▶ _Work required_
After reading the data below, copy out every line that contains the word "computer".
───── Raw data
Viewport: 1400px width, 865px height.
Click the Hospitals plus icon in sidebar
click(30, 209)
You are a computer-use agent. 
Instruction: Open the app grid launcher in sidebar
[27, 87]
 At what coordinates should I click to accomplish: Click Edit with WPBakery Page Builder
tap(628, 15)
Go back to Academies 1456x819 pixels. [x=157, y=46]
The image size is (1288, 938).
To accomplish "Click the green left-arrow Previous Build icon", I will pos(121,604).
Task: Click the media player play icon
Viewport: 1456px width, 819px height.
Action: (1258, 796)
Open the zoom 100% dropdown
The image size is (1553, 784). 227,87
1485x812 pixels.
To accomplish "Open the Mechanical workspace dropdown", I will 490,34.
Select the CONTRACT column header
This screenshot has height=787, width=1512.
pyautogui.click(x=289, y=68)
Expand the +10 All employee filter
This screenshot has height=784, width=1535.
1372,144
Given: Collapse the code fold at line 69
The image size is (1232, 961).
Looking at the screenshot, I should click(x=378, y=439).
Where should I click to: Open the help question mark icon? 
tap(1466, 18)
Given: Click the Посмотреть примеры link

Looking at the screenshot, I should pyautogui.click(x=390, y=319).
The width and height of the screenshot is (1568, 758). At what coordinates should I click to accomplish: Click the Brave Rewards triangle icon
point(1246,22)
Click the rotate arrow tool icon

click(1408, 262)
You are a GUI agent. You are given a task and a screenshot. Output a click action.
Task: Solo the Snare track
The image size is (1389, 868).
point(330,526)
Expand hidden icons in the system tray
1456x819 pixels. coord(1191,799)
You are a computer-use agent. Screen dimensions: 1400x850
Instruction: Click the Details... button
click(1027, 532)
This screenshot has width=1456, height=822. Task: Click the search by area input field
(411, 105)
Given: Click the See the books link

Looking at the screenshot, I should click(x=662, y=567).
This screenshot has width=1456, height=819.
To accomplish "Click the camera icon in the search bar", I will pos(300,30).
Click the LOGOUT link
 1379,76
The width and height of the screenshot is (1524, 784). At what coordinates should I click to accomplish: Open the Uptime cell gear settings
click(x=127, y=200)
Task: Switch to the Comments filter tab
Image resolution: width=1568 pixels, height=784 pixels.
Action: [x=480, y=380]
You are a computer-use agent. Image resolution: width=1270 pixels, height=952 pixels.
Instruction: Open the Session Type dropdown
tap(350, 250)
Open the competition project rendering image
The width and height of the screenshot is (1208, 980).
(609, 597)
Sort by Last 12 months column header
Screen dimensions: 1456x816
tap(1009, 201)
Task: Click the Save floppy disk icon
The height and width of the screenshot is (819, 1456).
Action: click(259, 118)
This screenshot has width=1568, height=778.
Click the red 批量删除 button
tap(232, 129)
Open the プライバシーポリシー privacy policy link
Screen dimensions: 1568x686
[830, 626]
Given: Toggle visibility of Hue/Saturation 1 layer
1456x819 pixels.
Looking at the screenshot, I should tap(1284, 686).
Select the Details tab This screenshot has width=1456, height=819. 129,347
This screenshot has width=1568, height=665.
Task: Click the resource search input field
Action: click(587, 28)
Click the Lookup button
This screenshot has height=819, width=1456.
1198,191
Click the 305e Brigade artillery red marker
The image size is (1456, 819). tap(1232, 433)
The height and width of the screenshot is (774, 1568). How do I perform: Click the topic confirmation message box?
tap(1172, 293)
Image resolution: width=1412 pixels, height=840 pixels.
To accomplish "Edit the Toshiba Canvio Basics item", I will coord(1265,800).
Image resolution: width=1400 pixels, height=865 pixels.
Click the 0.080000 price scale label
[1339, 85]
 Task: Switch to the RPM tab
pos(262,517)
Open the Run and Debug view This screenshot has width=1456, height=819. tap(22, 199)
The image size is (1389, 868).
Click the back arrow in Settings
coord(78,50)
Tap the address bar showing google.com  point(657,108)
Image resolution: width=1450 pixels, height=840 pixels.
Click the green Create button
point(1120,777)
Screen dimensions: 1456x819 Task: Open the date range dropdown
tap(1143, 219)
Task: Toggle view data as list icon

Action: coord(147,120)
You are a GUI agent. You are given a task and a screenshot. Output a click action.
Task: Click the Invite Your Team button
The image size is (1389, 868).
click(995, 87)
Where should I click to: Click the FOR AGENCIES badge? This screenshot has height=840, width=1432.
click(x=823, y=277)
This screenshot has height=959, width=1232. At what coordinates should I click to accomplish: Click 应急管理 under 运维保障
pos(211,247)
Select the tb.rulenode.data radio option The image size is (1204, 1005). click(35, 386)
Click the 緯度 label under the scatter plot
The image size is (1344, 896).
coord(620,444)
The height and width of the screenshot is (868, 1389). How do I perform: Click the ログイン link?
──────────
▶ _Answer to this task_
You are a computer-use agent. 
You are a computer-use agent. Screen dimensions: 1400x850
You are a computer-use agent. Image resolution: width=1270 pixels, height=952 pixels.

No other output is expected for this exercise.